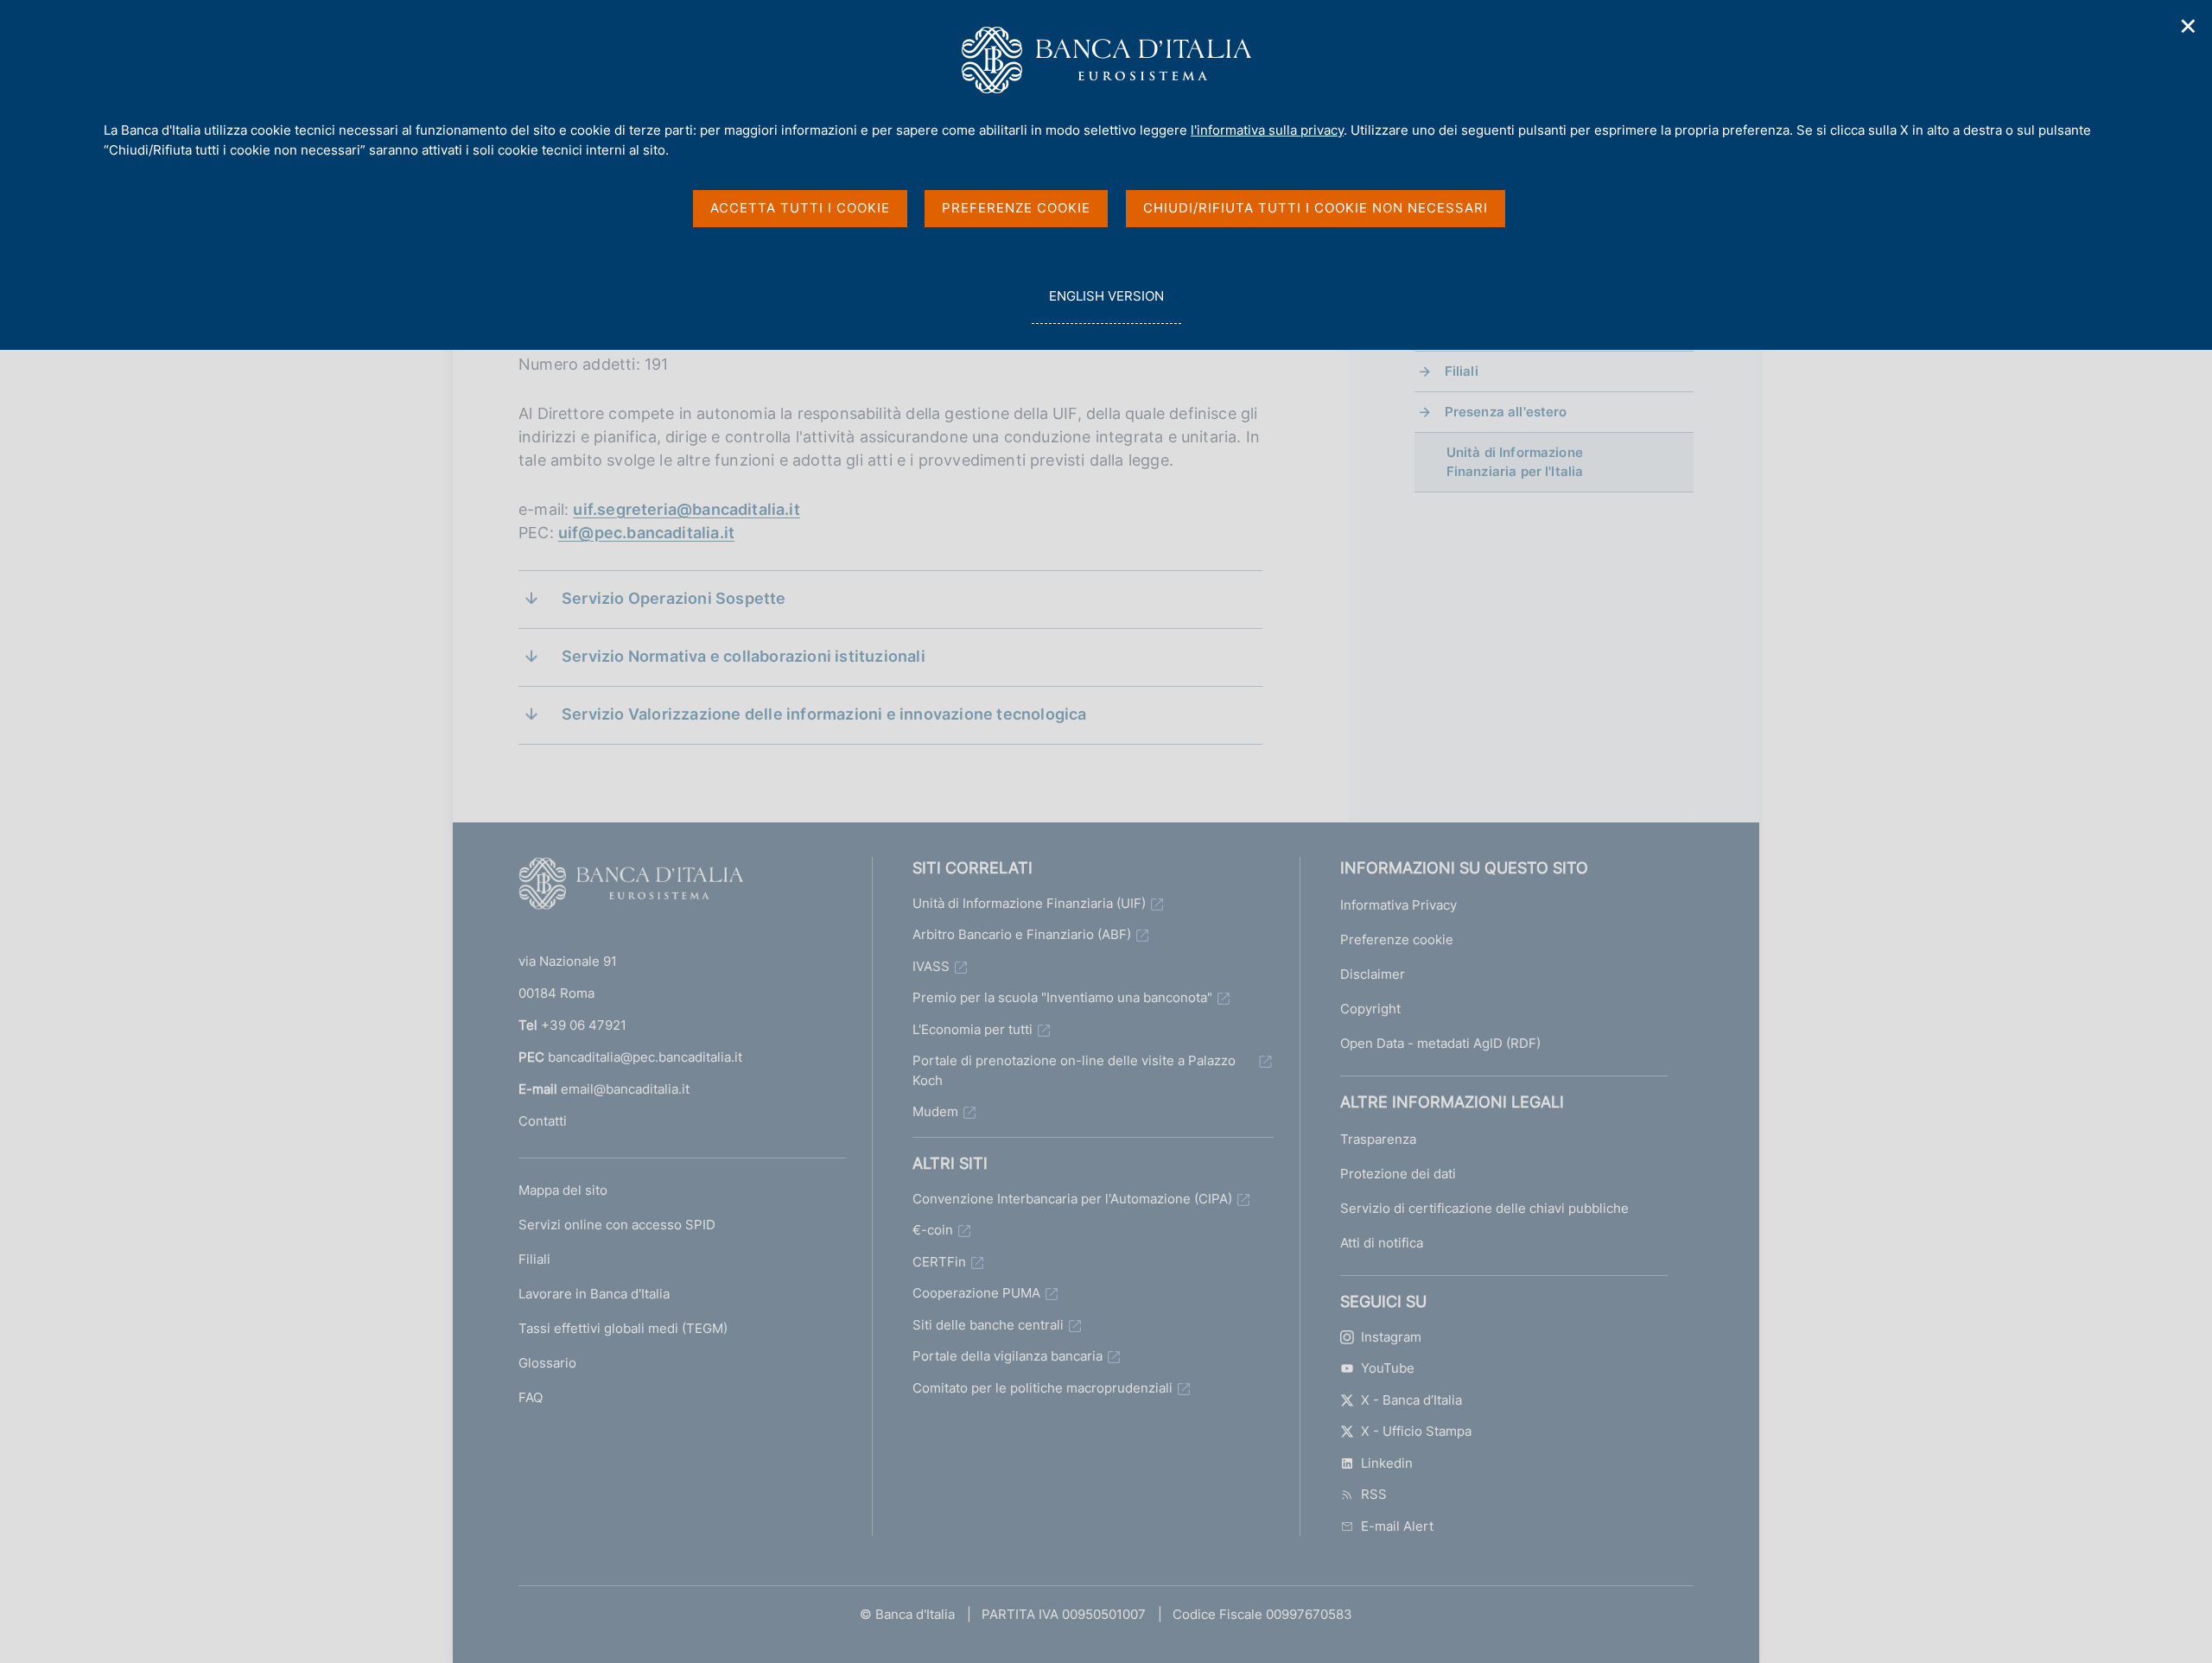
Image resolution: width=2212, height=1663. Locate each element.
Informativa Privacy (1398, 905)
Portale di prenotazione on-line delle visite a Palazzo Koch (1074, 1070)
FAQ (530, 1397)
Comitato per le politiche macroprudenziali (1042, 1388)
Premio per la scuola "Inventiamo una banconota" (1062, 997)
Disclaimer (1372, 974)
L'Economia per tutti (972, 1029)
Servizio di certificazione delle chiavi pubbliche (1484, 1208)
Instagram (1391, 1337)
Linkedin (1387, 1463)
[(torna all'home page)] (630, 887)
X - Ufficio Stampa (1416, 1431)
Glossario (547, 1363)
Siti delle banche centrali (988, 1325)
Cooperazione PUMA (976, 1293)
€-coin (932, 1230)
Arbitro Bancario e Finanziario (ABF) (1021, 934)
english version (1106, 306)
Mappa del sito (562, 1190)
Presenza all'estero (1506, 411)
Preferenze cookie (1396, 939)
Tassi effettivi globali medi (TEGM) (623, 1328)
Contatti (542, 1121)
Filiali (1461, 371)
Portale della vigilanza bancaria (1007, 1356)
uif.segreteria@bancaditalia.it (686, 509)
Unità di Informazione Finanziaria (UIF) (1029, 903)
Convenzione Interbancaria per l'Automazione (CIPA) (1072, 1198)
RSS (1374, 1494)
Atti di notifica (1381, 1243)
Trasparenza (1378, 1139)
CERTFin (939, 1262)
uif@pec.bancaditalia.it (646, 533)
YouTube (1387, 1368)
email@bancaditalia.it (625, 1089)
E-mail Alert (1397, 1526)
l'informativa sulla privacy (1267, 130)
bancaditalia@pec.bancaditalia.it (645, 1057)
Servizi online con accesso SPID (616, 1224)
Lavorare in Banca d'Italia (594, 1293)
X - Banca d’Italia (1411, 1400)
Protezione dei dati (1398, 1173)
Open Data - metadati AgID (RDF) (1440, 1043)
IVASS (931, 966)
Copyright (1370, 1008)
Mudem (935, 1111)
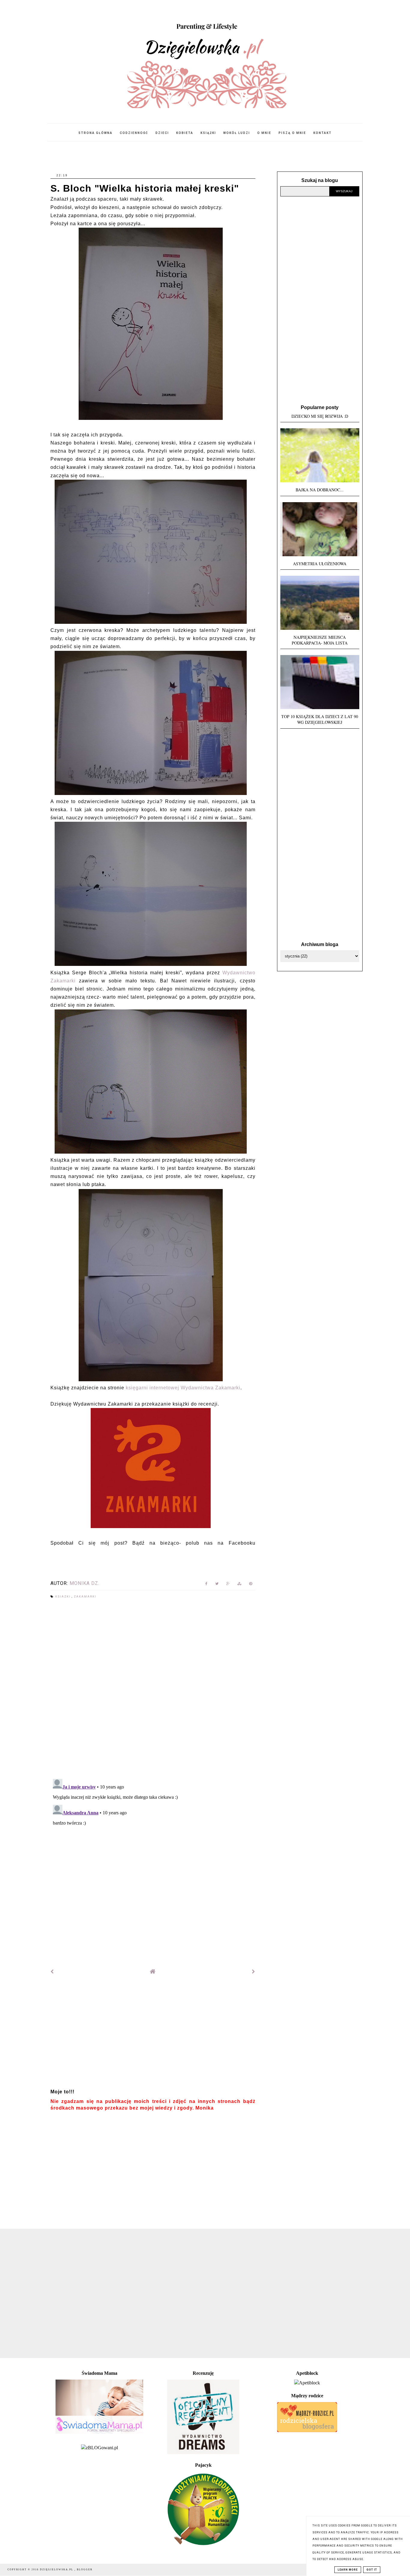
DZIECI (162, 133)
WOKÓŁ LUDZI (236, 133)
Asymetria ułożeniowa (319, 563)
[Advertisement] (152, 2034)
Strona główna (95, 133)
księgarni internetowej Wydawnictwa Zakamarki (182, 1387)
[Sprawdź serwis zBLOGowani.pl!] (99, 2447)
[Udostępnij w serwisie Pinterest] (250, 1585)
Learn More (348, 2569)
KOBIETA (184, 133)
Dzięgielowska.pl (57, 2569)
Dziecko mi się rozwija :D (319, 416)
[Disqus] (152, 1689)
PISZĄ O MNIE (292, 133)
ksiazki (63, 1596)
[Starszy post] (253, 1971)
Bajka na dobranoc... (320, 490)
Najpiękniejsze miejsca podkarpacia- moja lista (320, 640)
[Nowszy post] (52, 1971)
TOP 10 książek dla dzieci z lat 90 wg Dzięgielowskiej (319, 719)
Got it (371, 2569)
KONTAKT (322, 133)
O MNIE (264, 133)
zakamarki (85, 1596)
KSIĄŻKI (208, 133)
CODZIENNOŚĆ (134, 133)
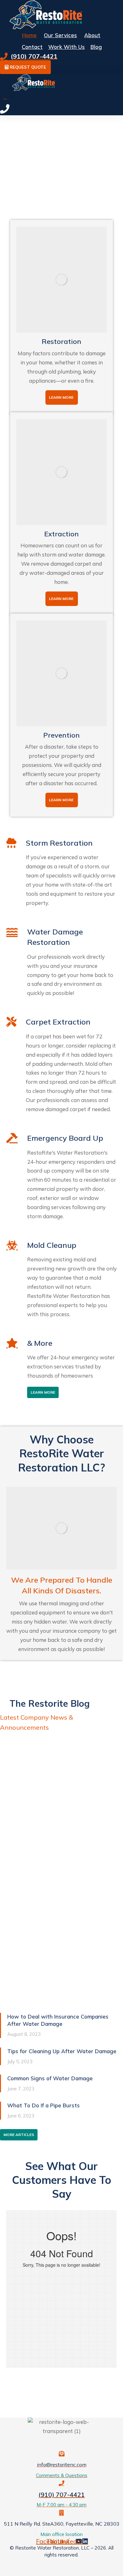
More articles (18, 2134)
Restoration (61, 341)
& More (39, 1343)
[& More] (12, 1343)
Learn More (61, 397)
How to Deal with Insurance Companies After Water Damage (57, 2020)
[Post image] (61, 1786)
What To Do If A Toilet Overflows (59, 1995)
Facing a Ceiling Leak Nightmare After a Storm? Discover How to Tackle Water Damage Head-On (58, 1852)
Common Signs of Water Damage (50, 2078)
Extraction (61, 533)
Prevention (61, 735)
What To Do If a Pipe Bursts (43, 2105)
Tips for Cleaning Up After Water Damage (61, 2051)
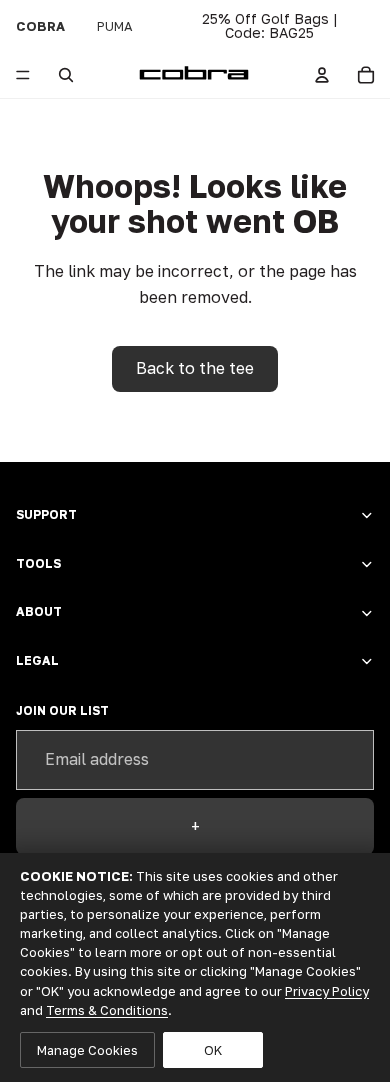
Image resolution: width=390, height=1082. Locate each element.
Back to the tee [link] (195, 368)
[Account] (322, 75)
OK (213, 1050)
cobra (40, 26)
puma (115, 26)
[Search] (66, 75)
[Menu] (23, 75)
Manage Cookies (87, 1050)
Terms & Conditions (107, 1010)
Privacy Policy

--

• _Task goal_: All the material above must be copied exactly, and no picture belongs in the copy.

• _Result of the exercise_:
Image resolution: width=2212, height=1663. Locate each element.
Informativa Privacy (1398, 905)
Portale di prenotazione on-line delle visite a Palazzo Koch (1074, 1070)
FAQ (530, 1397)
Comitato per le politiche macroprudenziali (1042, 1388)
Premio per la scuola "Inventiamo una banconota" (1062, 997)
Disclaimer (1372, 974)
L'Economia per tutti (972, 1029)
Servizio di certificazione delle chiavi pubbliche (1484, 1208)
Instagram (1391, 1337)
Linkedin (1387, 1463)
[(torna all'home page)] (630, 887)
X - Ufficio Stampa (1416, 1431)
Glossario (547, 1363)
Siti delle banche centrali (988, 1325)
Cooperazione PUMA (976, 1293)
€-coin (932, 1230)
Arbitro Bancario e Finanziario (ABF) (1021, 934)
english version (1106, 306)
Mappa del sito (562, 1190)
Presenza all'estero (1506, 411)
Preferenze cookie (1396, 939)
Tassi effettivi globali medi (TEGM) (623, 1328)
Contatti (542, 1121)
Filiali (1461, 371)
Portale della vigilanza bancaria (1007, 1356)
uif.segreteria@bancaditalia.it (686, 509)
Unità di Informazione Finanziaria (UIF) (1029, 903)
Convenzione Interbancaria per l'Automazione (CIPA) (1072, 1198)
RSS (1374, 1494)
Atti di notifica (1381, 1243)
Trasparenza (1378, 1139)
CERTFin (939, 1262)
uif@pec.bancaditalia.it (646, 533)
YouTube (1387, 1368)
email@bancaditalia.it (625, 1089)
E-mail Alert (1397, 1526)
l'informativa sulla privacy (1267, 130)
bancaditalia@pec.bancaditalia.it (645, 1057)
Servizi online con accesso SPID (616, 1224)
Lavorare in Banca d'Italia (594, 1293)
X - Banca d’Italia (1411, 1400)
Protezione dei dati (1398, 1173)
Open Data - metadati AgID (RDF) (1440, 1043)
IVASS (931, 966)
Copyright (1370, 1008)
Mudem (935, 1111)
DZIECI (162, 133)
WOKÓŁ LUDZI (236, 133)
Asymetria ułożeniowa (319, 563)
[Advertisement] (152, 2034)
Strona główna (95, 133)
księgarni internetowej Wydawnictwa Zakamarki (182, 1387)
[Sprawdź serwis zBLOGowani.pl!] (99, 2447)
[Udostępnij w serwisie Pinterest] (250, 1585)
Learn More (348, 2569)
KOBIETA (184, 133)
Dzięgielowska.pl (57, 2569)
Dziecko mi się rozwija :D (319, 416)
[Disqus] (152, 1689)
PISZĄ O MNIE (292, 133)
ksiazki (63, 1596)
[Starszy post] (253, 1971)
Bajka na dobranoc... (320, 490)
Najpiękniejsze miejsca podkarpacia- moja lista (320, 640)
[Nowszy post] (52, 1971)
TOP 10 książek dla dzieci z lat 90 wg Dzięgielowskiej (319, 719)
Got it (371, 2569)
KONTAKT (322, 133)
O MNIE (264, 133)
zakamarki (85, 1596)
KSIĄŻKI (208, 133)
CODZIENNOŚĆ (134, 133)
More articles (18, 2134)
Restoration (61, 341)
& More (39, 1343)
[& More] (12, 1343)
Learn More (61, 397)
How to Deal with Insurance Companies After Water Damage (57, 2020)
[Post image] (61, 1786)
What To Do If A Toilet Overflows (59, 1995)
Facing a Ceiling Leak Nightmare After a Storm? Discover How to Tackle Water Damage Head-On (58, 1852)
Common Signs of Water Damage (50, 2078)
Extraction (61, 533)
Prevention (61, 735)
What To Do If a Pipe Bursts (43, 2105)
Tips for Cleaning Up After Water Damage (61, 2051)
Image resolution: width=390, height=1082. Locate each element.
Back to the tee [link] (195, 368)
[Account] (322, 75)
OK (213, 1050)
cobra (40, 26)
puma (115, 26)
[Search] (66, 75)
[Menu] (23, 75)
Manage Cookies (87, 1050)
Terms & Conditions (107, 1010)
Privacy Policy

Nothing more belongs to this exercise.